■ **TASK**:
Could you repeat, word for word, every line from the one containing "Caravan Suche (255, 24)" through the final line of the records below, and nothing else?

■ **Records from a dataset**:
= = = = =

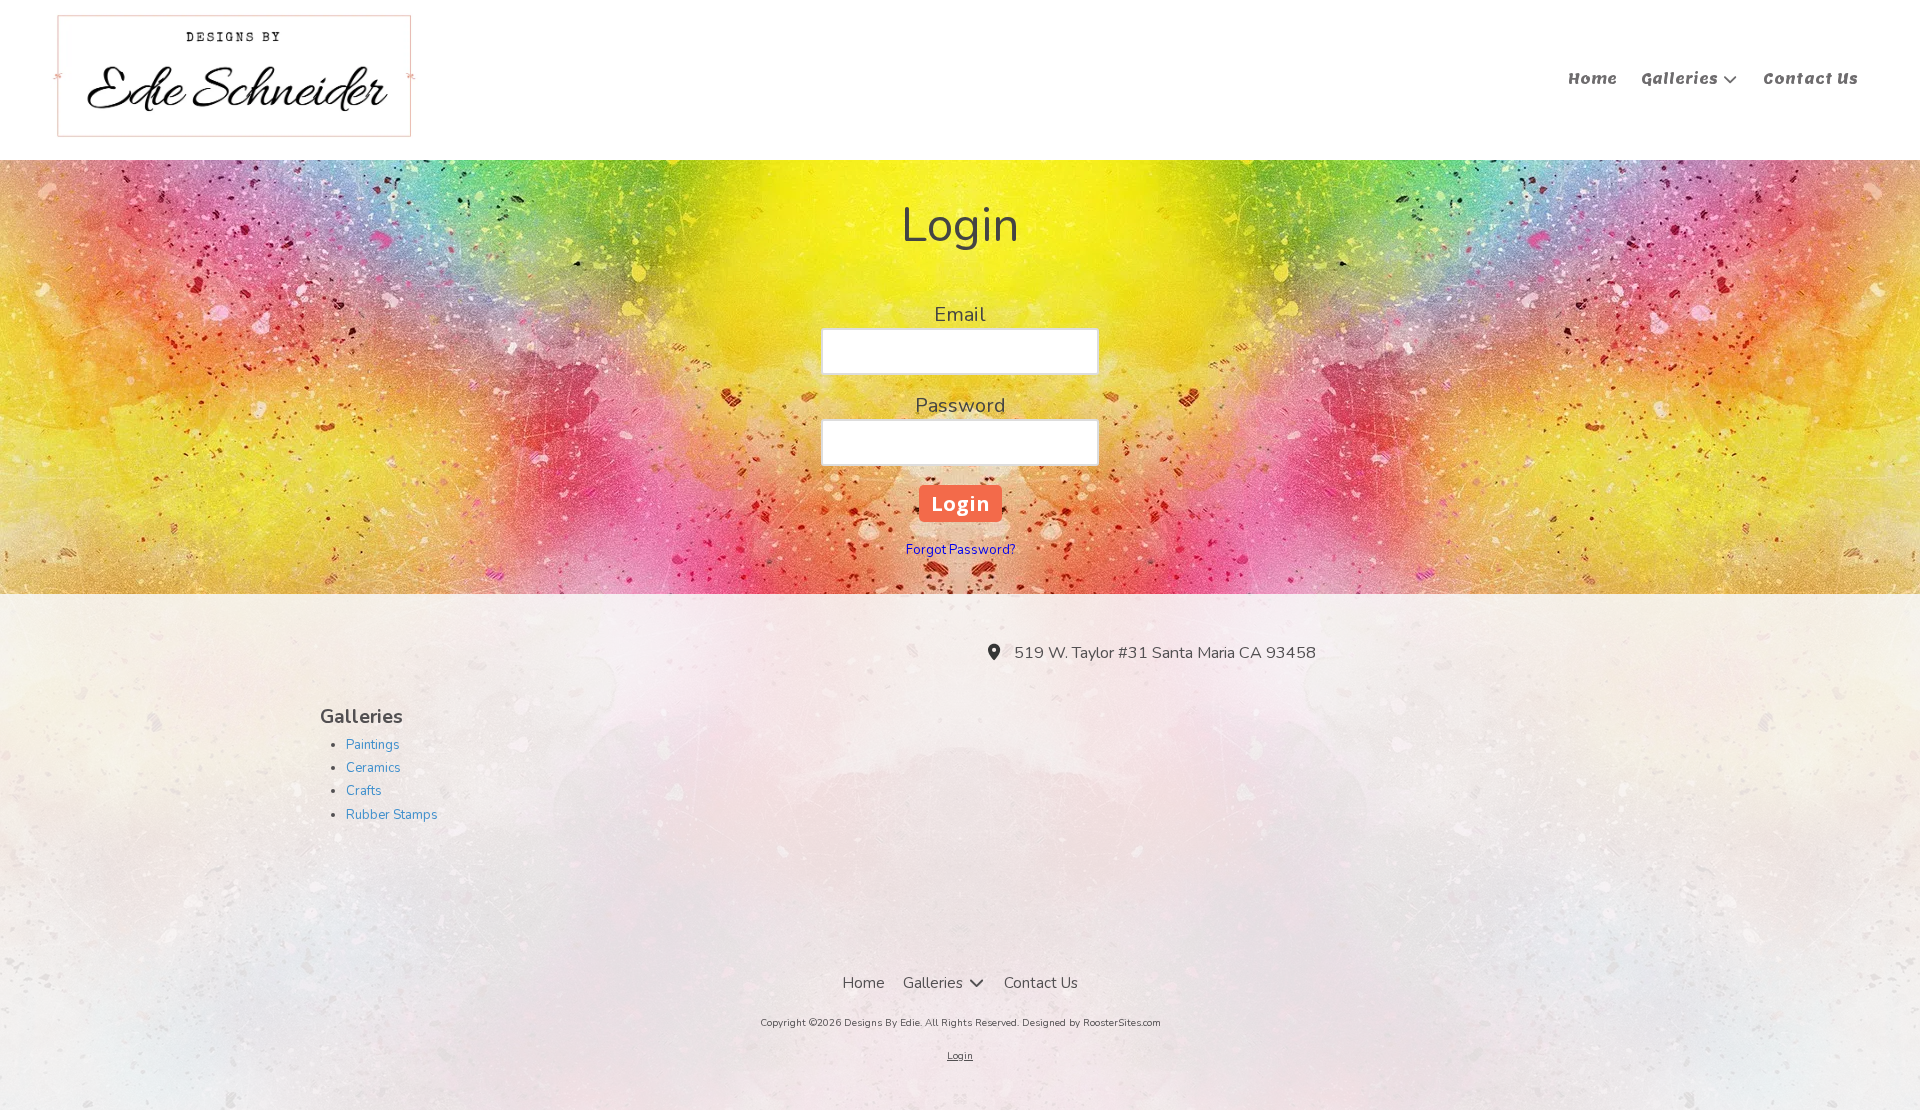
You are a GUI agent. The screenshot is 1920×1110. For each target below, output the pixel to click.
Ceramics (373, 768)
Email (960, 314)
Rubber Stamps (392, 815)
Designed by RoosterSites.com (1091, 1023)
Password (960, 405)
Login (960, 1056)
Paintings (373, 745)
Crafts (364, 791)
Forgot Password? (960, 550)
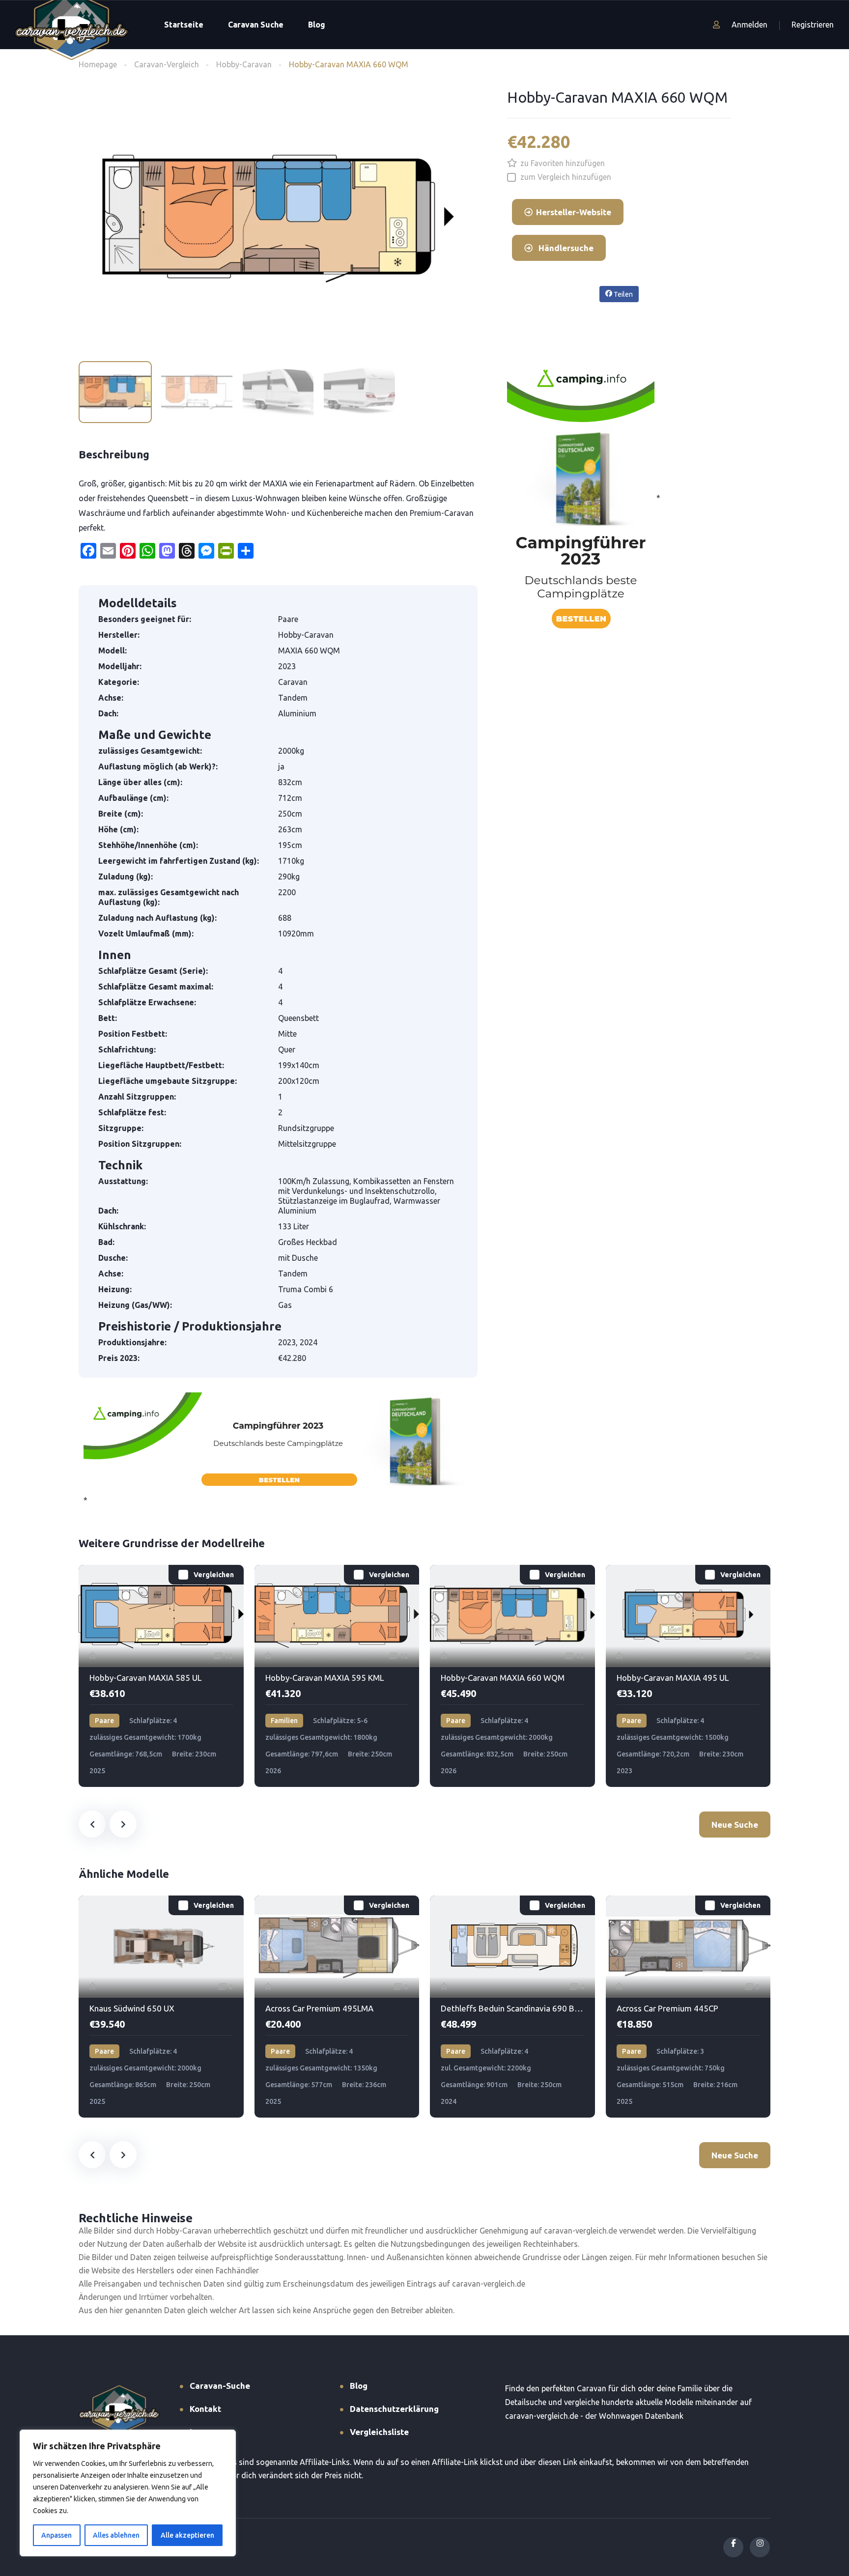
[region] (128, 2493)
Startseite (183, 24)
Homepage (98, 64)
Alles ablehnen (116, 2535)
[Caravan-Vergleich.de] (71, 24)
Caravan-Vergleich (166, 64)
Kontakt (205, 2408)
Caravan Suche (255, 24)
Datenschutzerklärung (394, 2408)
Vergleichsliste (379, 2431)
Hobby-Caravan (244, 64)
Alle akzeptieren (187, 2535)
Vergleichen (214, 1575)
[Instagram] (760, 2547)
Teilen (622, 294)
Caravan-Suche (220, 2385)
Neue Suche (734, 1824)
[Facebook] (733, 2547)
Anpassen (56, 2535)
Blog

= = = = =

■ **SOLUTION BELOW**:
Caravan Suche (255, 24)
Datenschutzerklärung (394, 2408)
Vergleichsliste (379, 2431)
Hobby-Caravan (244, 64)
Alle akzeptieren (187, 2535)
Vergleichen (214, 1575)
[Instagram] (760, 2547)
Teilen (622, 294)
Caravan-Suche (220, 2385)
Neue Suche (734, 1824)
[Facebook] (733, 2547)
Anpassen (56, 2535)
Blog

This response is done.